Also on Monday morning, I hosted the second meeting of the Lib Dem Tech Commission together with Professor Sue Black. We started with a discussion about what kind of economy we want to build and broadly agreed that as a country we need to be better at encouraging entrepreneurship and at encouraging individuals to make mistakes and learn from failure.

However, to try something and be comfortable with failing is a luxury that only few can afford at the moment. As a society, we need to offer much stronger safety nets to ensure that many others can transform their ideas into successful businesses.

We also discussed how we could improve the business environment in the UK. Many in the room were keen to make our immigration system easier to navigate and to make it easier for UK businesses to access talent from anywhere in the world.

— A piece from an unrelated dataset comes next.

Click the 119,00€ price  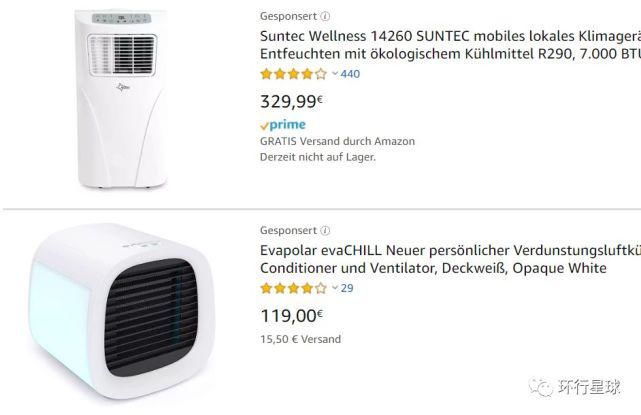tap(291, 316)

Some suggested significantly increasing the number of exceptional talent visas available, while others proposed ways in which we can make it easier for students to stay on in the UK and use their skills in our economy, instead of going back to their own country.

Finally, we moved on to talk about digital literacy and skills. We need much better funding for initiatives to ensure that everyone can use technology to improve their lives, and can do so safely and in full knowledge of their rights (for example, on how companies can use their data). We also need to think about whether we currently have the right balance in our schools between teaching hard skills such as coding and developing soft skills such as team-working, adaptability and empathy.

Over the coming months, we’ll be looking at the question of ethics in artificial intelligence, so watch this space for the next update. Moreover, we’ll be coming to Lib Dem members with a survey to get your views.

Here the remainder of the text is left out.